Unfortunately, Thomas Johnson’s dissertation, Tidebast och Vändelrot: Magical Representations in the Swedish Black Art Book Tradition, has not been published at this time. If you have a research library that subscribes to the ProQuest Dissertations database nearby, it may be worth a trip to download a PDF of Johnson’s work.
For his dissertation, Johnson scoured the libraries and archives of Sweden to find svarteboka, the “black books” in which rural curers and magicians recorded their lore. In Tidebast, he provides an illuminating examinations of what is known about such individuals and the popular legends that surrounded them and their works. He examines thirty-five such books from the eighteenth and nineteenth centuries, detailing their backgrounds and performing statistical analyses on the topics of the spells. In the process, Johnson comes to some interesting conclusions. For example, many of the charms in these books are for healing purposes, with much fewer items with malefic intent, yet the general character of the books rarely varies based on the good or bad reputation of the magician. All of this is examined within the framework of modern research on magic, grimoires, and charming, and would make this a work definitely worth reading for both scholars and practitioners.
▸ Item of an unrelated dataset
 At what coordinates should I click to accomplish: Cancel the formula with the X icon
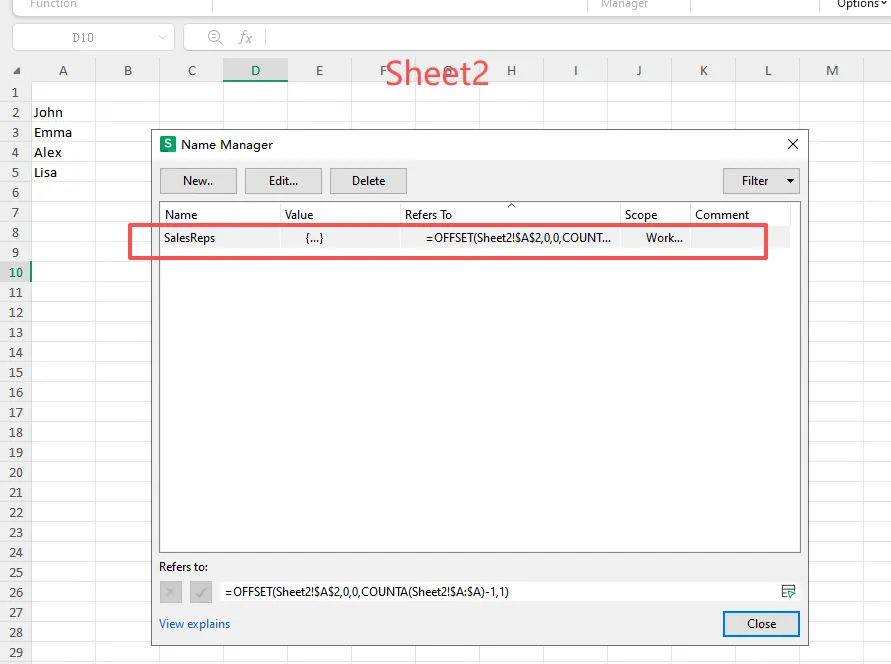point(170,591)
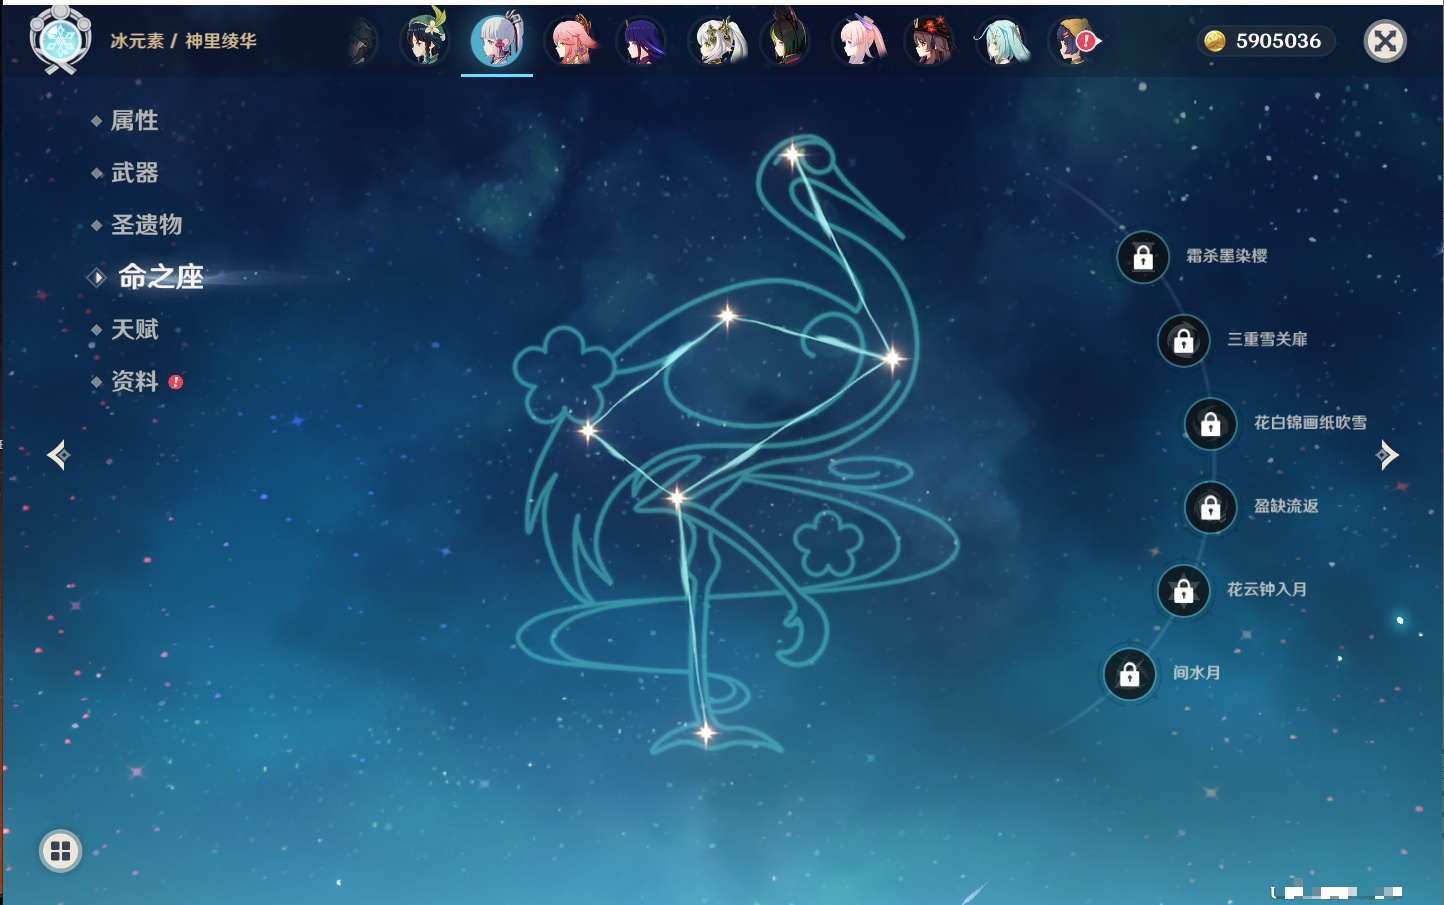Open the 属性 attributes section
This screenshot has width=1444, height=905.
pyautogui.click(x=134, y=121)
Did I mention that Johnson then translates all thirty-five of those books from Swedish and includes the text in a massive 500-page appendix?
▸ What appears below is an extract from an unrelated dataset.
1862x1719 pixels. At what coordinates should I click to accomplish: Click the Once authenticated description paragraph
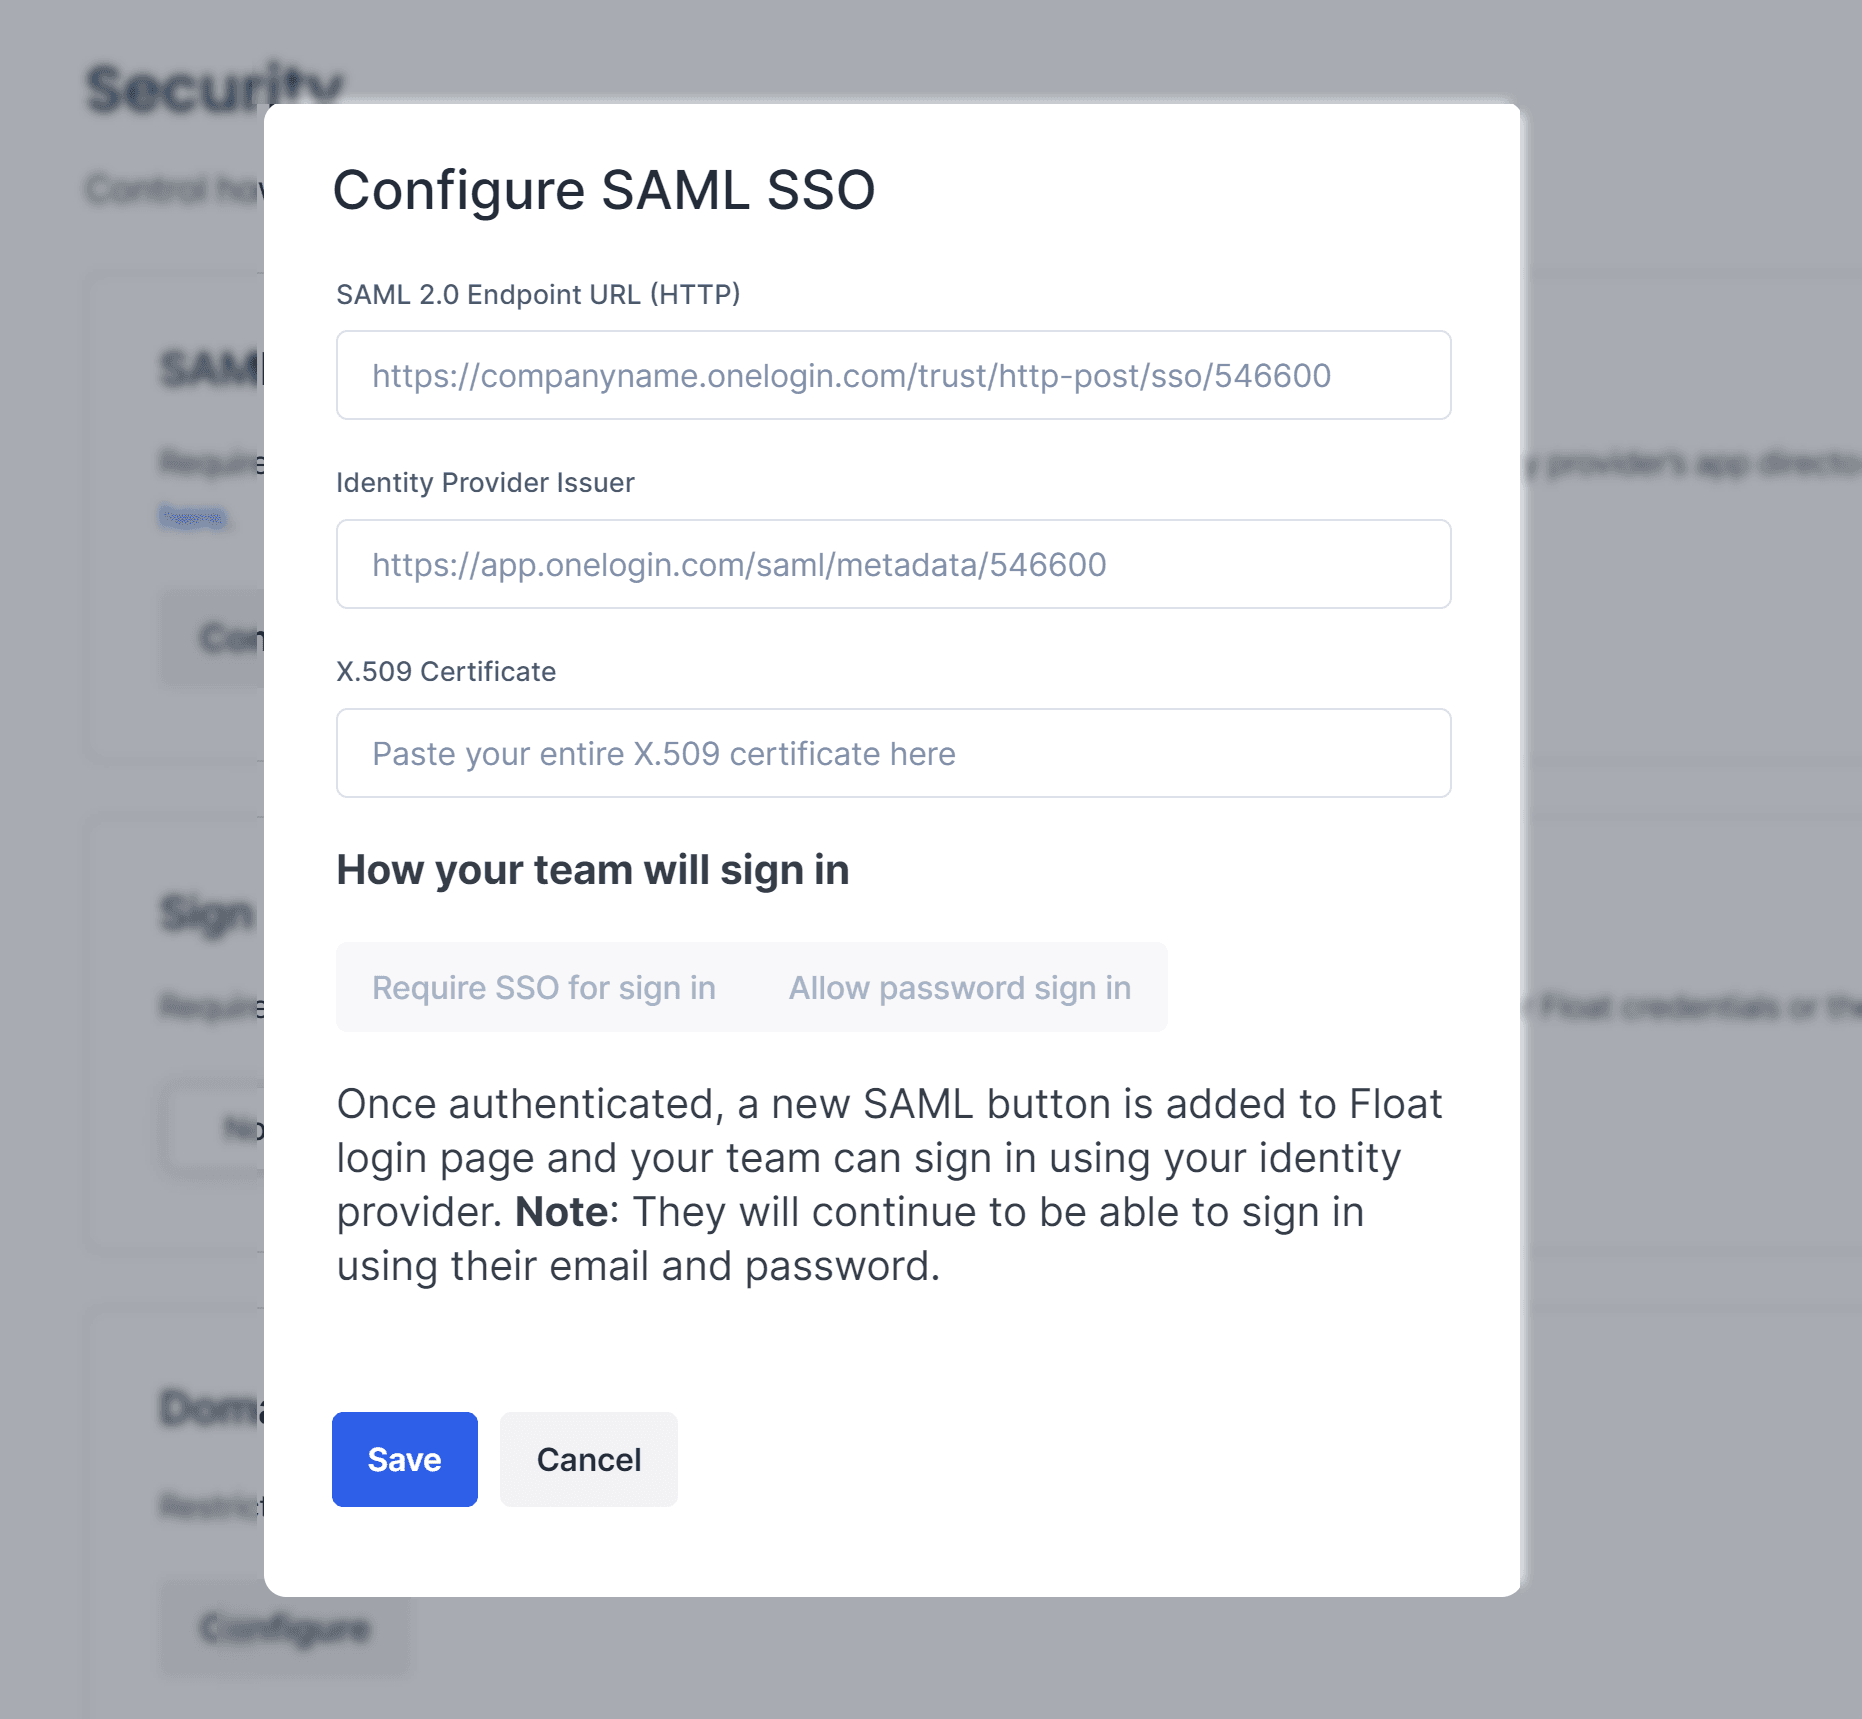point(888,1185)
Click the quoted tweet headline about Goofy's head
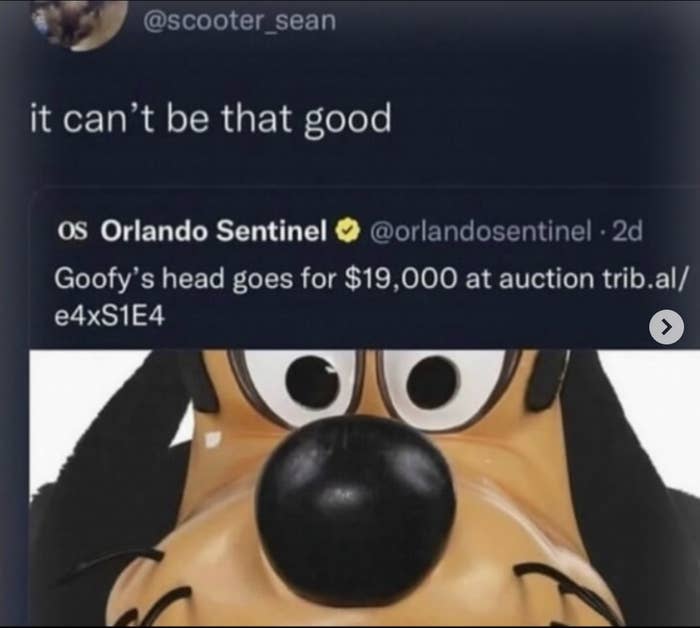 369,298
That’s right, we’re talking about nearly two thousand charms, incantations, home remedies, and other items from across Sweden. They range from invocations of the Faustian demon Marbuel to tricks to scare dragons away from treasure to techniques to make a herring flip itself on the grill when being cooked (that one’s a little heavy on the mercury). Frankly, I’ve tried to read it all and failed, largely because there’s just so much interesting material in here that I never get very far. Overall, it might constitute one of the largest collections of such material ever published in English, and its value in bringing to light the magical traditions of Swedish society cannot be overemphasized.
Needless to say, this book is highly recommended, and it’s a shame that its scope is so great that publishing it would be difficult. It certainly deserves a much broader audience.